The minimum wage is low compared to the national average wage. Statistics Estonia figures show that between 2000 and 2013 it stood at between 29% and 35.5% of the average wage, reaching its highest level in 2009. This is much lower than European Union’s recommendation that a national minimum wage should be at least 60% of the national average monthly wage (EE1107019I). Data from the Estonian Tax and Custom Board (EMTA)suggest that 3% of Estonia’s workers were earning the minimum wage in 2012.

In 2007, social partners agreed the highest-ever rise in the minimum wage, an increase of 21% from 230€ to 278€ on 1 January 2008. Then, however, during the first three years of the economic crisis between 2009 and 2011, the minimum wage remained unchanged. The employers’ confederation ETTK refused to consider an increase despite persistent pressure from EAKL. The employers argued that economic circumstances were too unpredictable and the economy too fragile to increase the minimum wage (EE0902039I, EE1107019I).

At the end of 2011, social partners finally agreed on a 4.2% increase in the minimum wage from 1 January 2012, raising it from €278 to €290 – although this increase was much lower than the 15% demanded by EAKL (EE1201019I). In 2012 it was agreed that the minimum wage would increase by 10.3% to €320 from 1 January 2013.

Terms of the agreement

On 19 September 2013, the social partners announced that they had signed a two-year minimum wage agreement for 2014–2015. The deal will see an increase in the minimum wage by 10.9% in 2014 – up to €355 – and by an additional 9.9% in 2015, to bring it up to €390.

ETTK and EAKL issued a joint statement explaining the background of their agreement. The social partners stated that their aim was not to encourage ‘wage rallies’, but to ease the situation for low wage earners who have had to struggle to make ends meet and often live in poverty.

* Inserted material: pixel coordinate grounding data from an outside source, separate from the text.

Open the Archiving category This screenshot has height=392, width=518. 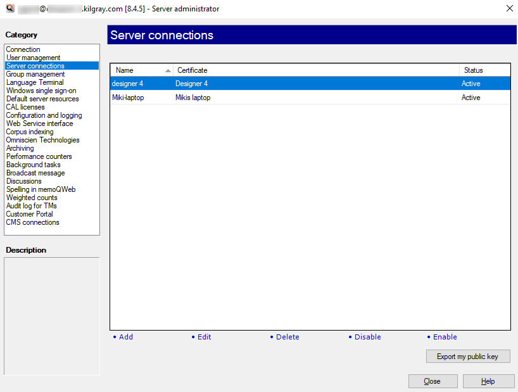pos(20,148)
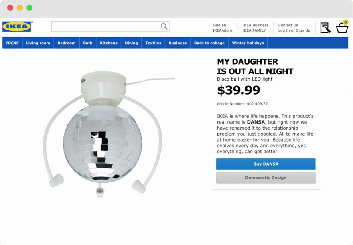
Task: Select Winter holidays menu item
Action: [248, 43]
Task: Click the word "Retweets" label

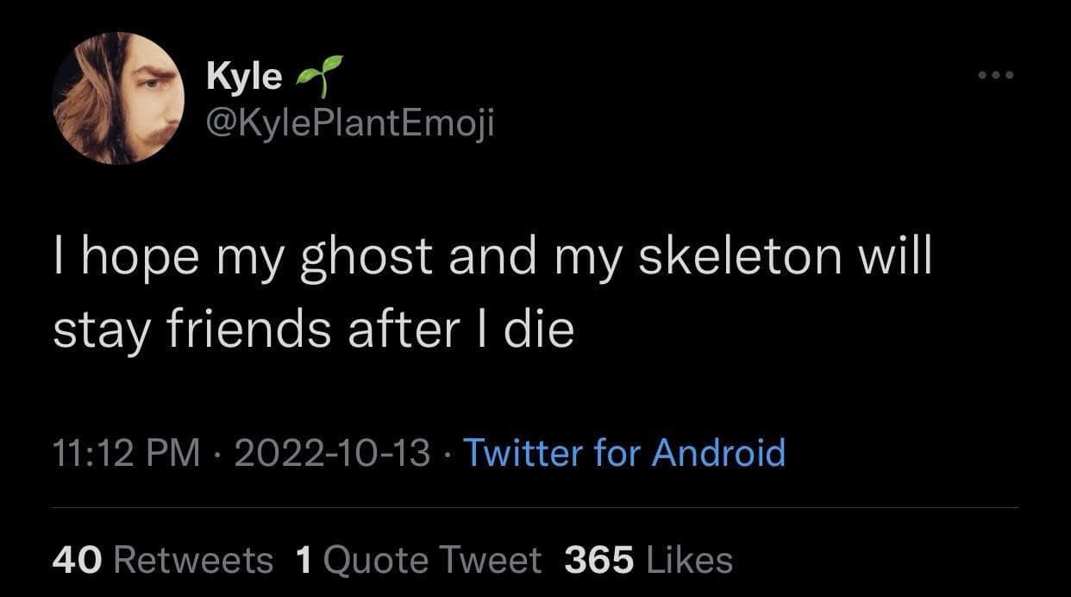Action: tap(192, 560)
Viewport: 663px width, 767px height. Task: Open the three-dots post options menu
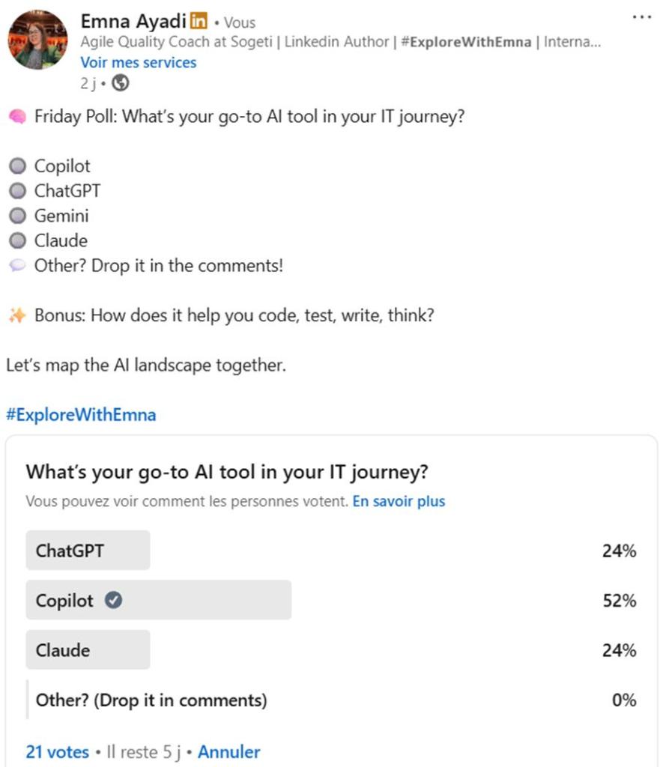[x=641, y=17]
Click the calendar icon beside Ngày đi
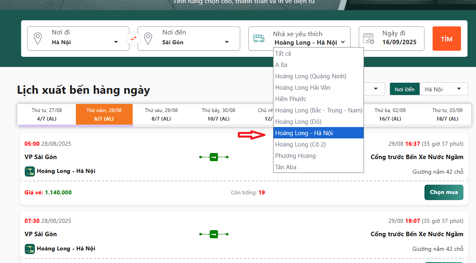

Social partners also emphasised that poverty among people in the lowest wage bracket affects not only employees earning the minimum wage but also the whole quality of life of Estonian society. The partners agreed that the average wage should in future increase at a reasonable pace and follow production growth.

Statistics Estonia estimates suggest that the agreement will bring the minimum wage up to 35.7% of the average national monthly wage in 2014 – the highest it has ever been.


At the beginning of 2013, new leaders were elected to the main national-level social partner organisations EAKL and ETTK. In February 2013, Peep Peterson was elected the new Chair of EAKL, replacing Harri Taliga who had been in office since 2003. In May 2013, Toomas Tamsar was elected as new Chair of ETTK, replacing Tarmo Kriis, who had been in the office since 2004. This meant that the new agreement was the first major deal struck between the social partners involving their new leaders.

The two-year agreement came as something of a surprise. Usually the minimum wage is negotiated annually, and there have generally been problems every year in reaching an agreement.

EAKL, ETTK and the Estonian Employees’ Unions’ Confederation (TALO) are currently also negotiating over industrial relations reforms in Estonia. The reforms will cover various aspects of industrial relations such as collective agreements at company level, sectoral collective agreements, and the role of the Public Conciliators’ Office (Riiklik Lepitaja). However, the main focus of the reform talks has been the right to strike and labour dispute resolution.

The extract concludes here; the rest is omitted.